Grazie all'efficienza delle operazioni di evacuazione, soltanto 46 dei 1.706 passeggeri a bordo persero la vita e, se si esclude una bambina deceduta in seguito a una caduta mentre saliva sulla scialuppa, tutte le altre vittime si trovavano nelle cabine interessate dall'impatto. Fra gli occupanti del lato coinvolto, si salvò miracolosamente la quattordicenne Linda Morgan, sbalzata sul ponte della Stockholm e trovata lì, quasi illesa. Il comandante italiano Piero Calamai fu l'ultimo a scendere dall'Andrea Doria, dopo essersi assicurato che a bordo non c'era più nessuno da mettere al sicuro. Si dice che prima di morire nella sua Genova, il 7 aprile 1972, mormorasse nell'agonia: «Salvate i passeggeri... Salvate i passeggeri». 

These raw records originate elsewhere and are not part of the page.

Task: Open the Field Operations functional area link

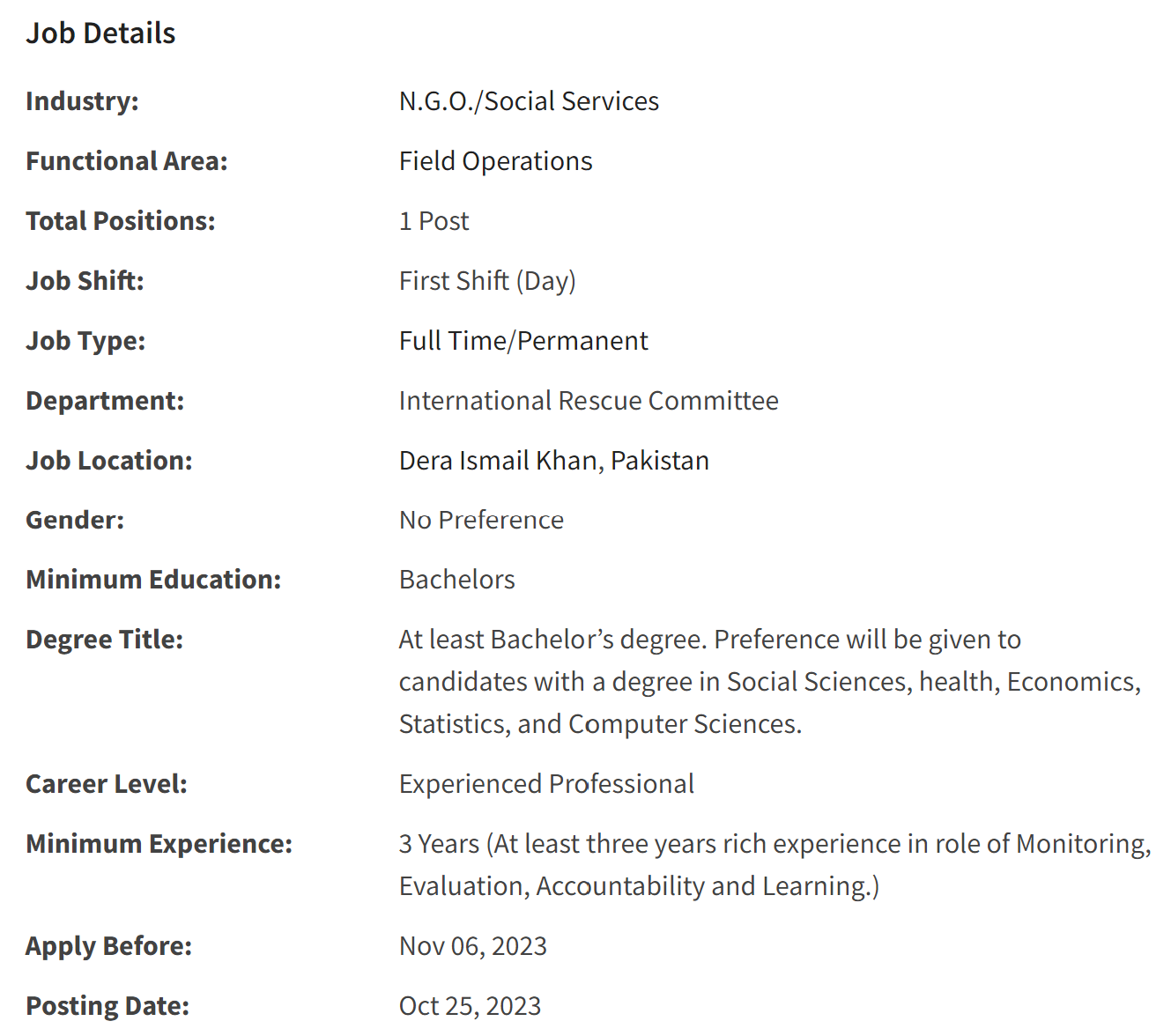Action: tap(495, 161)
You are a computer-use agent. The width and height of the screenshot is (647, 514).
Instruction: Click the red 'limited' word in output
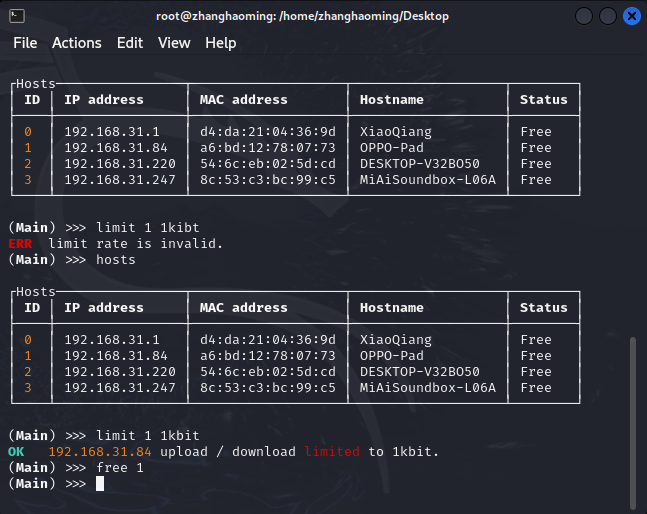(331, 452)
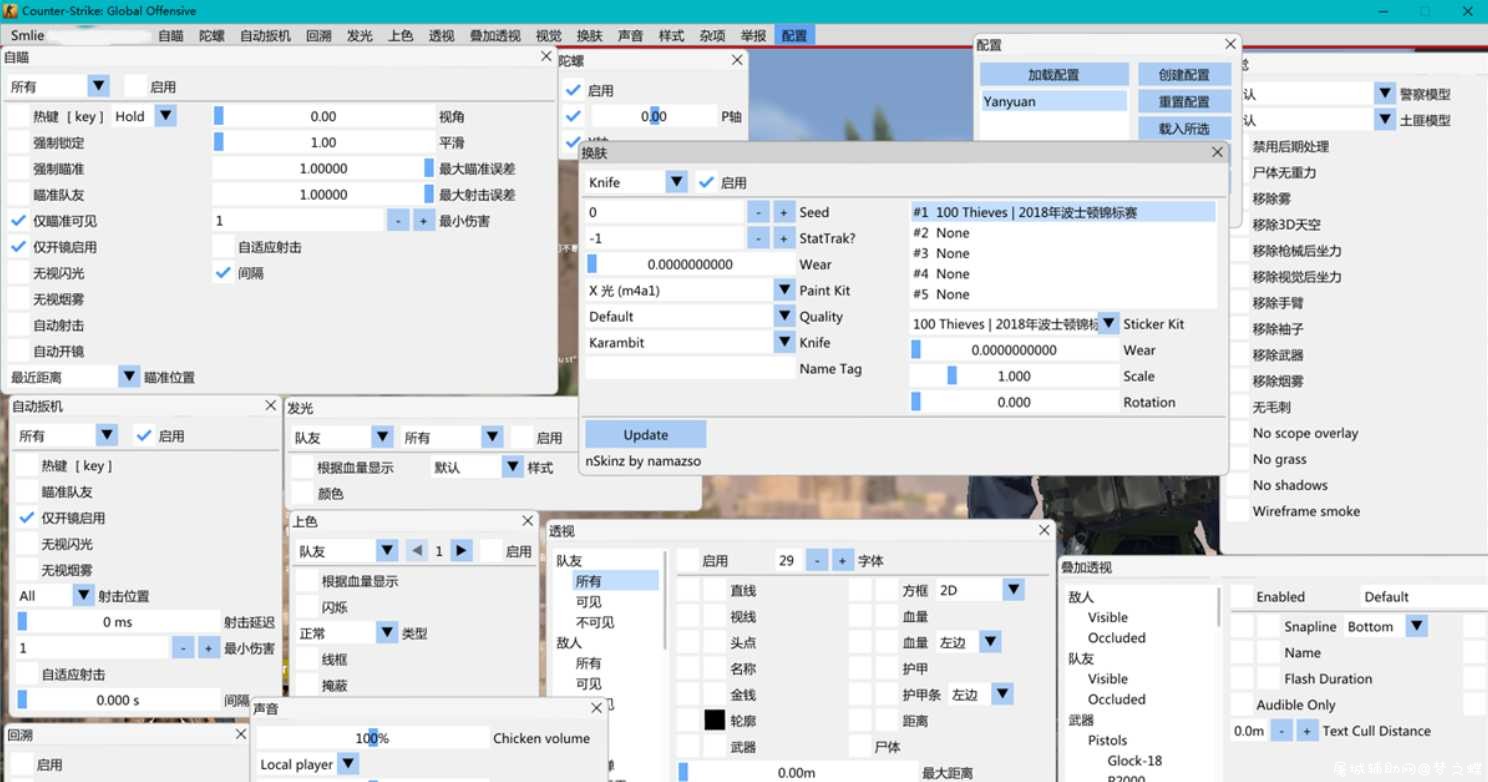The image size is (1488, 782).
Task: Click previous arrow in 上色 panel
Action: click(417, 551)
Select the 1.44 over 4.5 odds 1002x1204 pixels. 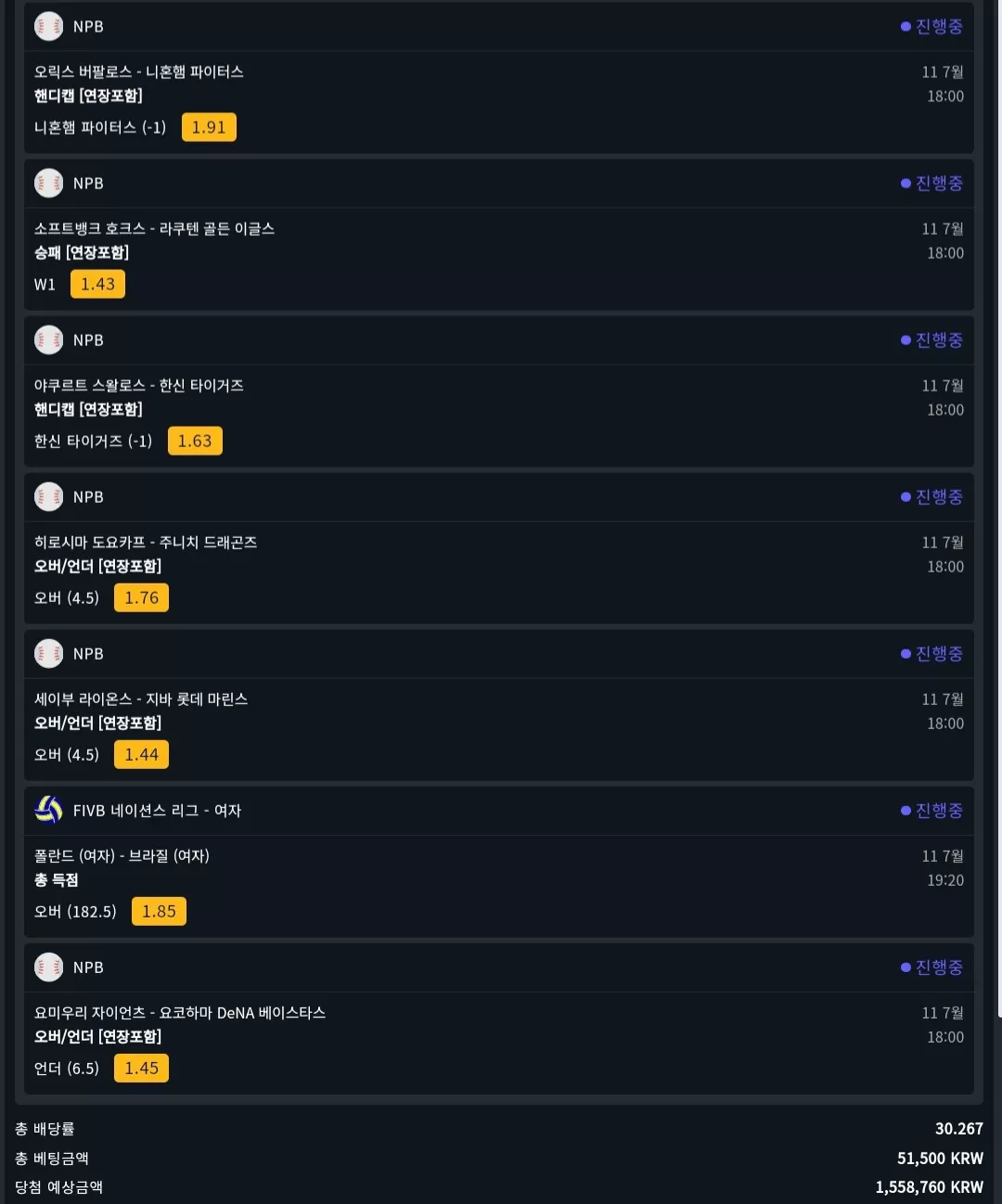click(x=141, y=754)
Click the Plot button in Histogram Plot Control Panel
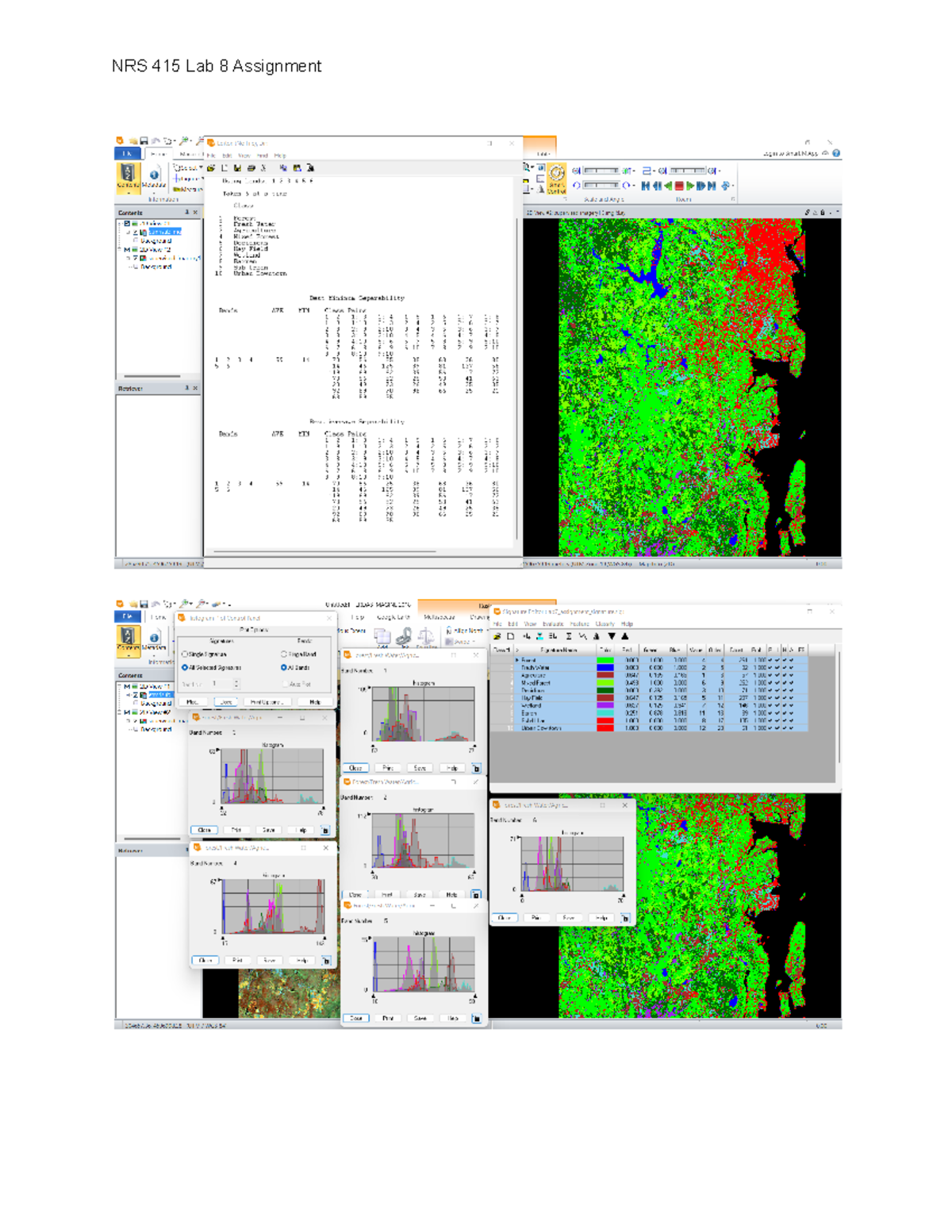Screen dimensions: 952x1232 [193, 702]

Tragedie dimenticate. I naufragi che hanno fatto più vittime sono però molto meno noti di quelli di cui si è detto fin qui. Il tragico primato spetta al traghetto filippino Doña Paz, che la sera del 20 dicembre 1987 affondò al largo dell'isola di Marinduque, nel centro del Paese, dopo essersi scontrato con una nave cisterna, prendendo fuoco. I morti furono almeno 3.000, mail calcolo è impreciso perché sul traghetto che poteva portare al massimo 1.424 passeggeri, moltissimi non erano registrati. I superstiti furono soltanto 26.

Un simile bilancio, anch'esso impreciso per via dei numerosi clandestini a bordo, riguarda il naufragio del traghetto cinese SS Kiangya, che il 4 dicembre 1948 si scontrò con una mina nel tratto di mare vicino a Shanghai. In quel caso, però, le navi giunte in soccorso riuscirono a portare in salvo un migliaio di naufraghi. In tempi più recenti, sono state invece quasi 2.000 le vittime del naufragio del traghetto senegalese Le Joola, affondato in seguito a una tempesta il 26 settembre 2006, al largo delle coste del Gambia. Fra i 64 sopravvissuti c'era una sola donna, da una barca di pescatori soltanto molte ore più tardi. La bambina che portava in grembo, unica femmina dei suoi otto figli, è stata chiamata Joola.